The racing fund pays for regulation, equine drug testing, and other related programs.
"To protect the jobs and reap economic benefits from the industry, we need to ensure the state and the Department of Agriculture are appropriately administering the funds," DePasquale said. "The horse racing industry–like every industry–needs certainty and stability in regulation and oversight from the state."
The audit states that taxes from pari-mutuel wagering, the primary revenue source for the racing fund, fell from $14.7 million to $11.1 from 2009-13. It also states the Race Horse Industry Reform Act, which governs the state racing fund, hasn't been updated in more than three decades.
The audit notes the state General Assembly has shifted $212 million from the PRHDF to plug holes in the state budget. DePasquale strongly spoke out against the practice.
"The General Assembly must decide if stimulating the viability and quality of horse racing in Pennsylvania should still be the primary use of the PRHDF," he said. "If the original intent of the PRHDF remains the same, the General Assembly should stop transferring monies away from the horse racing industry and find another means to address the state's budgetary gaps."
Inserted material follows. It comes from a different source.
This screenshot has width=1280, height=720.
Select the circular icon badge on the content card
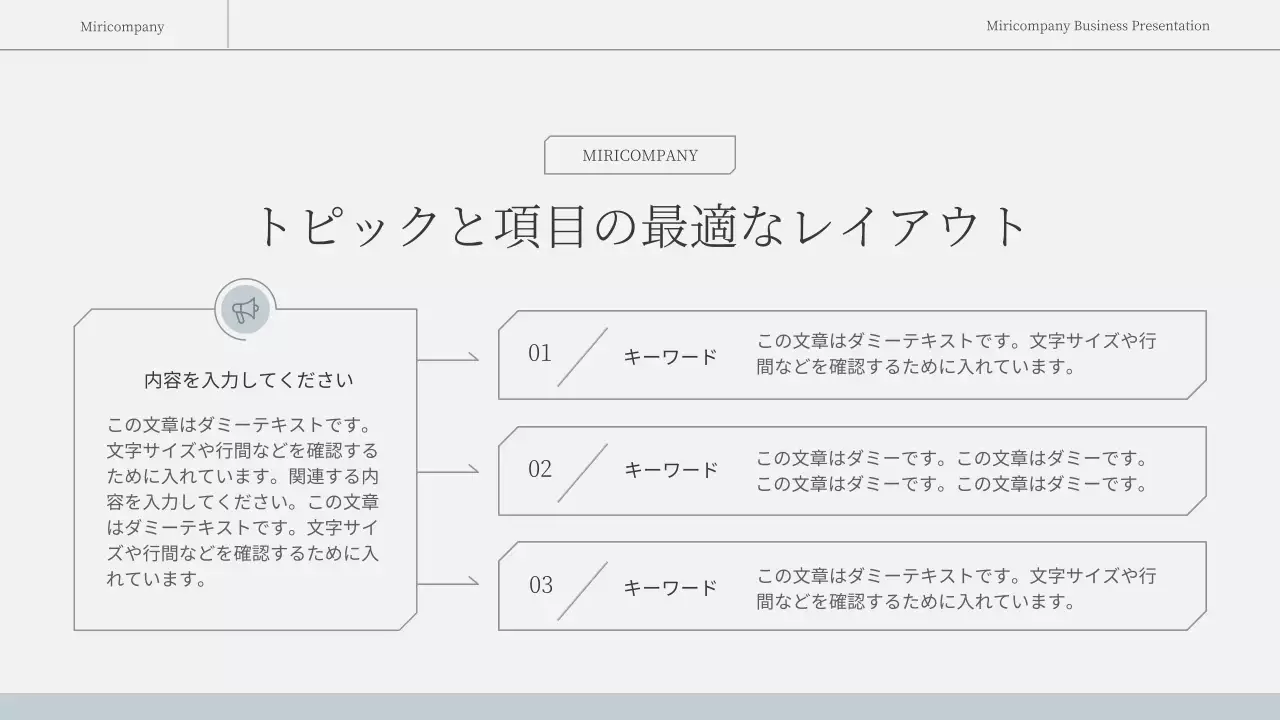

The audit recommends the following changes: updating occupational licensing fees and other fees that were implemented in 1981; adding additional funding options developed by the Department of Agriculture and the racing commissions; and prohibiting the Department of Agriculture from using the state racing fund to make up for budget reductions or charging the fund for personnel expenses for time spent on work not directly related to the horse racing industry.
The Pennsylvania Equine Coalition, which represents owners, breeders, and trainers in the state, issued a statement following release of the audit.
"This report confirms what the Pennsylvania racing industry has been saying for a number of years: that money intended for the operation of the state's racing commissions and for breeders' incentives was improperly diverted for other purposes," coalition spokesman Pete Peterson said. "We greatly appreciate the efforts of Auditor General DePasquale in taking a closer look at this issue. These diversions resulted in less money being available for oversight of the industry and shortfalls in the operating budget of the commissions."
Peterson said horsemen and breeders last year urged the legislature to transfer funds intended for purses and breeders' awards to the state racing fund. He also noted the importance of the statutory PRHDF.
"Economic data from the Pennsylvania Department of Agriculture, released in 2010, shows that the live racing industry generates $1.6 billion in annual economic activity and supports 23,028 jobs in Pennsylvania," Peterson said. "Every time that money intended for the industry is diverted, it creates uncertainty within the industry."